Le domande potranno essere presentate fino al 4 settembre 2017.

28giu 2017

SELFIEMPLOYMENT: prestiti a tasso zero per giovani che vogliono finanziare una nuova attività

Selfiemployment è un bando promosso da Invitalia con l’obiettivo di finanziare progetti di autoimpiego e imprenditorialità dal valore minimo di € 5.000,00 e fino ad un massimo € 50.000,00, a tasso zero e con un piano di rientro in sette anni.

Possono presentare domanda i giovani, tra i 18 e i 29 anni, che non hanno un lavoro e non studiano e che sono iscritti al programma Garanzia Giovani.

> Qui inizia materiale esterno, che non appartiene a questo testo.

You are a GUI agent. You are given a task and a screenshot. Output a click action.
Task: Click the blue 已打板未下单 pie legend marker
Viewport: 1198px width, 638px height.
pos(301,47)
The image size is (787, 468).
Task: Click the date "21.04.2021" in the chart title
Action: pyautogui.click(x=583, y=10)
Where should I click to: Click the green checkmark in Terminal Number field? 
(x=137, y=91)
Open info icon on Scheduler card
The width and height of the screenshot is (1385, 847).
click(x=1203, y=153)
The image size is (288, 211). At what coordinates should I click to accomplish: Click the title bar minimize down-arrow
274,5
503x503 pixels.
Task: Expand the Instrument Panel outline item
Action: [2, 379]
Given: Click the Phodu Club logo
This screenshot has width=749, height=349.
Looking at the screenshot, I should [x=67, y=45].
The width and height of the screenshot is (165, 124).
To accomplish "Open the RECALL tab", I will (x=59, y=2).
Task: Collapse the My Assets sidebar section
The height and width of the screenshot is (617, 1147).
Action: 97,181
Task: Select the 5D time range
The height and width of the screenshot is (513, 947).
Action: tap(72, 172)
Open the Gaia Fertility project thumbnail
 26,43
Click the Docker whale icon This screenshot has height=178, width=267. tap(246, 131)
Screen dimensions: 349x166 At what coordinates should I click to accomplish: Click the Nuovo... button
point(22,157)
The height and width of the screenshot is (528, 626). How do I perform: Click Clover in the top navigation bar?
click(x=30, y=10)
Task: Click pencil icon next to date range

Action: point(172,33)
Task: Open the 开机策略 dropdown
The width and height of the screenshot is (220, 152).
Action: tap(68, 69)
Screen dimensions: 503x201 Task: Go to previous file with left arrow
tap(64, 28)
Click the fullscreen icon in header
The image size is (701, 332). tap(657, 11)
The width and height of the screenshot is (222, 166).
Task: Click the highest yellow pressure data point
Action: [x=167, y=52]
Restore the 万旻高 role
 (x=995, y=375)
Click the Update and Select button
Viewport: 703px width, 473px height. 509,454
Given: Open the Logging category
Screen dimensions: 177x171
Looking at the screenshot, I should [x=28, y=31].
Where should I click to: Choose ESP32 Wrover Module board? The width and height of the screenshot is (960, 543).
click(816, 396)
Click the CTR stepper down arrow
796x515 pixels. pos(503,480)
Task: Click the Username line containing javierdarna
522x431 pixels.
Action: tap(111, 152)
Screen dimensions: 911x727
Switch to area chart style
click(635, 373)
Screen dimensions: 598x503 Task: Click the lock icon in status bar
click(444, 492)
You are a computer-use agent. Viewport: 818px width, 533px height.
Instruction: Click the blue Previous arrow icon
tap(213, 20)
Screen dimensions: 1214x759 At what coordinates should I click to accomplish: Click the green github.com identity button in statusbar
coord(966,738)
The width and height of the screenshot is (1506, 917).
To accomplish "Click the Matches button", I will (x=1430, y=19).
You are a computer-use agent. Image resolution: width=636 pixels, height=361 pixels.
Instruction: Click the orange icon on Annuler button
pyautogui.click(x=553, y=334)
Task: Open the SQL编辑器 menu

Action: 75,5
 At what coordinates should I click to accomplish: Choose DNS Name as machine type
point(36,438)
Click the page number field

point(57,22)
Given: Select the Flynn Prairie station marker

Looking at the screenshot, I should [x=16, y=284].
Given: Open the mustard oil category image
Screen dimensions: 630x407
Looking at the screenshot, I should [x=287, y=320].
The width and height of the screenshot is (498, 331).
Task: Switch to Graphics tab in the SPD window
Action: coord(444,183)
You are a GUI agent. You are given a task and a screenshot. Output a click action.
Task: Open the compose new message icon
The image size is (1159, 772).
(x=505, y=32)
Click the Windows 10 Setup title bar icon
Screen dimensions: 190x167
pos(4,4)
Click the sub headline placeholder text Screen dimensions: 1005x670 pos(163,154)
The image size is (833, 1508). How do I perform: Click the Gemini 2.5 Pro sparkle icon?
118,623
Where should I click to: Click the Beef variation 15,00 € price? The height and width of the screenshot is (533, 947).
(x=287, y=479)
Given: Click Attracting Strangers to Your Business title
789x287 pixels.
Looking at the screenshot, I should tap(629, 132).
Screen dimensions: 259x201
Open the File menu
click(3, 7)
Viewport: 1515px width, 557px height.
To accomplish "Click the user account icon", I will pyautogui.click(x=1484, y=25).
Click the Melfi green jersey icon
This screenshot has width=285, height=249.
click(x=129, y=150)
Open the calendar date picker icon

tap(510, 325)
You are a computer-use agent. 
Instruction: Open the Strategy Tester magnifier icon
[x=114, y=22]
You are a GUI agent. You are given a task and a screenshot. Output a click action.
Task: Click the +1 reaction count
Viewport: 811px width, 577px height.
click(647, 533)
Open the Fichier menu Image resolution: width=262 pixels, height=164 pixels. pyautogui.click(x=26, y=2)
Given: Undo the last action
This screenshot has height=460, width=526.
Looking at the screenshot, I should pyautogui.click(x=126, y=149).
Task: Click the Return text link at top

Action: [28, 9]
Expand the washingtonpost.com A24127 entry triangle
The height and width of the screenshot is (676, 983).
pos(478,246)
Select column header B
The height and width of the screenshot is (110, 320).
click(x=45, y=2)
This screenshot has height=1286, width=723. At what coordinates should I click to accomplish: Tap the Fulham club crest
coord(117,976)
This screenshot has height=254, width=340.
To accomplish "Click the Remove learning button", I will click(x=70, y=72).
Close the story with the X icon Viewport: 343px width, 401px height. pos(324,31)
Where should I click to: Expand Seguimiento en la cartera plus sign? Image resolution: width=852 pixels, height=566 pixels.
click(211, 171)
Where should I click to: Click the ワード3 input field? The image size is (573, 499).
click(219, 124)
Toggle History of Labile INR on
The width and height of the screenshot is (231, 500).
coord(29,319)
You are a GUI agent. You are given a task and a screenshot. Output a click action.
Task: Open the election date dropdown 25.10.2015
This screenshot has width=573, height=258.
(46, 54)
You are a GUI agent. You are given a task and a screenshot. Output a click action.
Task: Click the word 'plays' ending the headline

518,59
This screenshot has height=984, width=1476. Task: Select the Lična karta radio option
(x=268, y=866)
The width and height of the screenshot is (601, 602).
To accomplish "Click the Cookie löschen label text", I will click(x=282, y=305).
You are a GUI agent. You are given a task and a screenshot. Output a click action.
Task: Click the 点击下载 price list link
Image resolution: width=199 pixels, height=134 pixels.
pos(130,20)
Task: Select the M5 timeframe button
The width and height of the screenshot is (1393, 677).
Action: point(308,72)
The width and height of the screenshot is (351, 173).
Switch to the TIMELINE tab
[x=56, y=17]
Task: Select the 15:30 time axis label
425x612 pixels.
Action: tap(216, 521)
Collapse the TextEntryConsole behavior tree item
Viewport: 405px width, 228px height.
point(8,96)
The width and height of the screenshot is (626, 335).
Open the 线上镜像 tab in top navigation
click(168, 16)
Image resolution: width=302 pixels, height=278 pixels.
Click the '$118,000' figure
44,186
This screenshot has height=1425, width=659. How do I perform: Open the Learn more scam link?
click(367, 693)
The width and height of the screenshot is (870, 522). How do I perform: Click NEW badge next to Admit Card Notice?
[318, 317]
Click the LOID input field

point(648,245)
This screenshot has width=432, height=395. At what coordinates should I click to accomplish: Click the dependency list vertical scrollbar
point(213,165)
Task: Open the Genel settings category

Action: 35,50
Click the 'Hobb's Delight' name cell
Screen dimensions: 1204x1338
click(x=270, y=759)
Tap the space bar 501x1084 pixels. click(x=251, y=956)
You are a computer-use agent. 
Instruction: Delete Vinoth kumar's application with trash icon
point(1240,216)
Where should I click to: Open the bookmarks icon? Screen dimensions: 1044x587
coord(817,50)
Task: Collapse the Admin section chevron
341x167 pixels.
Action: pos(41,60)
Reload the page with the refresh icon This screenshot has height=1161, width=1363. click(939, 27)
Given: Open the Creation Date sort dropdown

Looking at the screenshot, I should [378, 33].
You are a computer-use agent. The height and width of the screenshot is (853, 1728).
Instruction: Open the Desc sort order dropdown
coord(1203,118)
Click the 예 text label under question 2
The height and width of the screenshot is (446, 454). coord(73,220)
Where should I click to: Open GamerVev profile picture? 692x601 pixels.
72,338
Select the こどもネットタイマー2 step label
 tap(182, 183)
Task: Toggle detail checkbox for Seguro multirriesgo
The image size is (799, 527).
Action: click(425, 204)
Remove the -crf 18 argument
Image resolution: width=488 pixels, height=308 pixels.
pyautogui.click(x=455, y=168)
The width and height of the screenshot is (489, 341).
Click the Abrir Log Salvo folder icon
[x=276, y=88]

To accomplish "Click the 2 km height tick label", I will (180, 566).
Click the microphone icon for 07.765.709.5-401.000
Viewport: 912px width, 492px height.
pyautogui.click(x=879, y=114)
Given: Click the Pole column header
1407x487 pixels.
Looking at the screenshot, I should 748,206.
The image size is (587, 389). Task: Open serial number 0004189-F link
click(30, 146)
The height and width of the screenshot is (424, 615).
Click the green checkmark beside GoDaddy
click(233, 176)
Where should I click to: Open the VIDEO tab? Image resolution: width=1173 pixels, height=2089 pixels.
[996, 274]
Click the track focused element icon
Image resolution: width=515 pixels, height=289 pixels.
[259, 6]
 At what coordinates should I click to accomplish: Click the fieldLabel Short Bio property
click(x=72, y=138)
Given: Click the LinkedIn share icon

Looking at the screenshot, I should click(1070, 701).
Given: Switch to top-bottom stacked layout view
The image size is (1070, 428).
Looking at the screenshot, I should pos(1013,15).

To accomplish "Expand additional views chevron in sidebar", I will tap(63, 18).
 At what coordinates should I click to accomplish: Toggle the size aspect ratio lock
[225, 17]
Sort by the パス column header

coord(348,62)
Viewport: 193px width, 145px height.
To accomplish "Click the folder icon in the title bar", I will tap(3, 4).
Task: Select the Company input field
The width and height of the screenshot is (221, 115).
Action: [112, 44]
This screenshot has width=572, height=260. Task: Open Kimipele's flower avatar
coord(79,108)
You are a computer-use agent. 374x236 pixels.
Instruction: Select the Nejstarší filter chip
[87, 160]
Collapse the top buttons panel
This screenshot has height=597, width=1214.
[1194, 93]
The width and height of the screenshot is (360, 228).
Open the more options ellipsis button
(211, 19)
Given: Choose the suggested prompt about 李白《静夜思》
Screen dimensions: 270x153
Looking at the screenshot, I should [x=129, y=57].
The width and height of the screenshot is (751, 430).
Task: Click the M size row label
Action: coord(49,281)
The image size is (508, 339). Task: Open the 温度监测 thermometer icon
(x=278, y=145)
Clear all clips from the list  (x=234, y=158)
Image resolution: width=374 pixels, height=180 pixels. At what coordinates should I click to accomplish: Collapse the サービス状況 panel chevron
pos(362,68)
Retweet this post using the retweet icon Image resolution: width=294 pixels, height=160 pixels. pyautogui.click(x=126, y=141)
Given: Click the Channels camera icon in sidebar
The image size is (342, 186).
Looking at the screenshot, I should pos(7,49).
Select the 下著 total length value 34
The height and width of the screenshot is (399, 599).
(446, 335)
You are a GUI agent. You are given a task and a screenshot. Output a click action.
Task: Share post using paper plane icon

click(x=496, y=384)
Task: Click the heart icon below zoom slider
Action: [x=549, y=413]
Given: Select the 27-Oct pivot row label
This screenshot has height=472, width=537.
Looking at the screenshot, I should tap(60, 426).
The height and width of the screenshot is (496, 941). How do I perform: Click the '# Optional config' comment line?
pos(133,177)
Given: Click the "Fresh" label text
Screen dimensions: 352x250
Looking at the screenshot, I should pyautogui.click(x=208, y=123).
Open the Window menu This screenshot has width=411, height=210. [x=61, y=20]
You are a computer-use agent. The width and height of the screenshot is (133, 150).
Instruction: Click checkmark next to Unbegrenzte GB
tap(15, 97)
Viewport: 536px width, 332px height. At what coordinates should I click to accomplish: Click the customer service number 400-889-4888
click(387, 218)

Le iniziative di autoimpiego possono essere rappresentate da imprese individuali, società di persone, società cooperative con un massimo di nove soci. In tutti i casi, l’impresa deve essere costituita da non più di 12 mesi rispetto alla data di presentazione della domanda oppure non oltre i 60 giorni successivi. Il finanziamento può anche riguardare associazioni professionali o società fra professionisti.

L’agevolazione può essere concessa sotto forma di microcredito per progetti compresi fra i 5mila e i 25mila euro, microcredito esteso fra i 25 e i 35mila euro, piccoli prestiti fra i 35 e i 50mila euro.

Le domande possono essere presentate esclusivamente online attraverso la piattaforma dedicata.

27giu 2017

REGIONE MARCHE: quasi 2 milioni di euro per la ristrutturazione e riqualificazione di strutture recettive

La Regione Marche mette a disposizione risorse pari a € 1.953.000,00 per le imprese operanti nel turismo al fine di ristrutturare e riqualificare le strutture recettive.

Potranno accedere agli incentivi le micro, piccole e medie imprese dei comparti:

- alberghi e strutture simili;

- villaggi turistici;

- attività ricettive rurali;

- aree di campeggio;

- case e residenze per vacanze;

- affittacamere;

- bed and breakfast.

Ogni progetto presentato dovrà avere un costo minimo pari a € 50.000,00 e non superiore a € 200.000,00 in regime de minimis.

Il bando sarà pubblicato nel mesi di Luglio 2017.

26giu 2017

IMPRESE SOCIALI: in dirittura d’arrivo i decreti del terzo settore

In arrivo incentivi fiscali a privati e società che investono nelle imprese sociali, detassazione degli utili non distribuiti (per incrementare il patrimonio o per finanziare le attività), accesso alle risorse della Fondazione Italia sociale e a fondi di sviluppo associativi, raccolta di capitali tramite internet.

Sono i nuovi strumenti di finanziamento messi a disposizione delle imprese sociali dal decreto che dovrebbe essere approvato definitivamente questa settimana dal Consiglio dei ministri.

La grande novità rispetto al passato è che l’impresa sociale potrà remunerare il capitale e quindi distribuire dividendi, anche se con certi limiti:

- potrà essere distribuita solo una quota fino al 50% degli utili e degli avanzi di gestione;

- la remunerazione dell’investimento non può superare l’interesse massimo dei buoni fruttiferi postali, aumentato di due punti e mezzo rispetto al capitale effettivamente versato.

Le nuove forme di finanziamento rappresentano sicuramente un ventaglio più ampio di possibilità ma ancora del tutto nuovo rispetto al passato.

Uno degli obiettivi della riforma è anche la spinta all’aggregazione: potranno essere creati gruppi di imprese sociali e reti associative tramite le quali raccogliere fondi per finanziare le attività.